------ Task input

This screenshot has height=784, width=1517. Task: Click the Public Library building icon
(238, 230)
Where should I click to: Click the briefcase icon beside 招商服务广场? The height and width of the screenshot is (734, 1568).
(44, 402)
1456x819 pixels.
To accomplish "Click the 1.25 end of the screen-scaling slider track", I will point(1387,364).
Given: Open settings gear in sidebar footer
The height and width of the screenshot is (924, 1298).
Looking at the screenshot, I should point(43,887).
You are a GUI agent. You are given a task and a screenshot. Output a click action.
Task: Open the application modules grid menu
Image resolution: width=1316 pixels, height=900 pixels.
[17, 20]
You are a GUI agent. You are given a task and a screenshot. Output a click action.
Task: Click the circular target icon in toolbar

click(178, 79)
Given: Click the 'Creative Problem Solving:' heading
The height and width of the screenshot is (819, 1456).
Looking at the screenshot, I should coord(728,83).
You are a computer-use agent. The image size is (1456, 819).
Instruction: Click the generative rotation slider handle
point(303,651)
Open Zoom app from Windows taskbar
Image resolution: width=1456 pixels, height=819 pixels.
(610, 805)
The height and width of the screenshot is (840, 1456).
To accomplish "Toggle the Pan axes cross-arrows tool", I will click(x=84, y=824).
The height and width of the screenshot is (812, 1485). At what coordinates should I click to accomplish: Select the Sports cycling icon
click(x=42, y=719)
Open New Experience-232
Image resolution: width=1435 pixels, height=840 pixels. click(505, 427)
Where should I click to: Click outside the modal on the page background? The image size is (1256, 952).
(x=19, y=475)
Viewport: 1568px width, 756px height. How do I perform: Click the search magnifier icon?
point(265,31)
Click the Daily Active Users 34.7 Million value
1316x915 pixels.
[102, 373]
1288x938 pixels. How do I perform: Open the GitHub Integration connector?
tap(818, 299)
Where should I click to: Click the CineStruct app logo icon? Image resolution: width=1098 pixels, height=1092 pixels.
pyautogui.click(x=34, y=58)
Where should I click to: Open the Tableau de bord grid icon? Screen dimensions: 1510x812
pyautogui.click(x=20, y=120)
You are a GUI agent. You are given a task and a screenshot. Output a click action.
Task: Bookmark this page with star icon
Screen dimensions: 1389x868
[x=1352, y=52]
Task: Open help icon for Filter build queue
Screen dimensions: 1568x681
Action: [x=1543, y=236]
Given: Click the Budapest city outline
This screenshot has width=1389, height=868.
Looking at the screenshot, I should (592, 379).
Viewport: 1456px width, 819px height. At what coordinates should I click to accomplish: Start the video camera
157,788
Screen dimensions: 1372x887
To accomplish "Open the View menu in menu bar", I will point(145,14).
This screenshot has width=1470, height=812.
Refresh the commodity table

------------

• What the task requires:
After reading through the records, retype all of them exactly.

• Response for this exercise:
This screenshot has height=784, width=1517. Task: Click the Public Library building icon
(238, 230)
Where should I click to: Click the briefcase icon beside 招商服务广场? The height and width of the screenshot is (734, 1568).
(44, 402)
1456x819 pixels.
To accomplish "Click the 1.25 end of the screen-scaling slider track", I will point(1387,364).
Given: Open settings gear in sidebar footer
The height and width of the screenshot is (924, 1298).
Looking at the screenshot, I should point(43,887).
You are a GUI agent. You are given a task and a screenshot. Output a click action.
Task: Open the application modules grid menu
Image resolution: width=1316 pixels, height=900 pixels.
[17, 20]
You are a GUI agent. You are given a task and a screenshot. Output a click action.
Task: Click the circular target icon in toolbar

click(178, 79)
Given: Click the 'Creative Problem Solving:' heading
The height and width of the screenshot is (819, 1456).
Looking at the screenshot, I should coord(728,83).
You are a computer-use agent. The image size is (1456, 819).
Instruction: Click the generative rotation slider handle
point(303,651)
Open Zoom app from Windows taskbar
Image resolution: width=1456 pixels, height=819 pixels.
(610, 805)
The height and width of the screenshot is (840, 1456).
To accomplish "Toggle the Pan axes cross-arrows tool", I will click(x=84, y=824).
The height and width of the screenshot is (812, 1485). At what coordinates should I click to accomplish: Select the Sports cycling icon
click(x=42, y=719)
Open New Experience-232
Image resolution: width=1435 pixels, height=840 pixels. click(505, 427)
Where should I click to: Click outside the modal on the page background? The image size is (1256, 952).
(x=19, y=475)
Viewport: 1568px width, 756px height. How do I perform: Click the search magnifier icon?
point(265,31)
Click the Daily Active Users 34.7 Million value
1316x915 pixels.
[102, 373]
1288x938 pixels. How do I perform: Open the GitHub Integration connector?
tap(818, 299)
Where should I click to: Click the CineStruct app logo icon? Image resolution: width=1098 pixels, height=1092 pixels.
pyautogui.click(x=34, y=58)
Where should I click to: Open the Tableau de bord grid icon? Screen dimensions: 1510x812
pyautogui.click(x=20, y=120)
You are a GUI agent. You are given a task and a screenshot. Output a click action.
Task: Bookmark this page with star icon
Screen dimensions: 1389x868
[x=1352, y=52]
Task: Open help icon for Filter build queue
Screen dimensions: 1568x681
Action: [x=1543, y=236]
Given: Click the Budapest city outline
This screenshot has width=1389, height=868.
Looking at the screenshot, I should (592, 379).
Viewport: 1456px width, 819px height. At what coordinates should I click to accomplish: Start the video camera
157,788
Screen dimensions: 1372x887
To accomplish "Open the View menu in menu bar", I will point(145,14).
This screenshot has width=1470, height=812.
Refresh the commodity table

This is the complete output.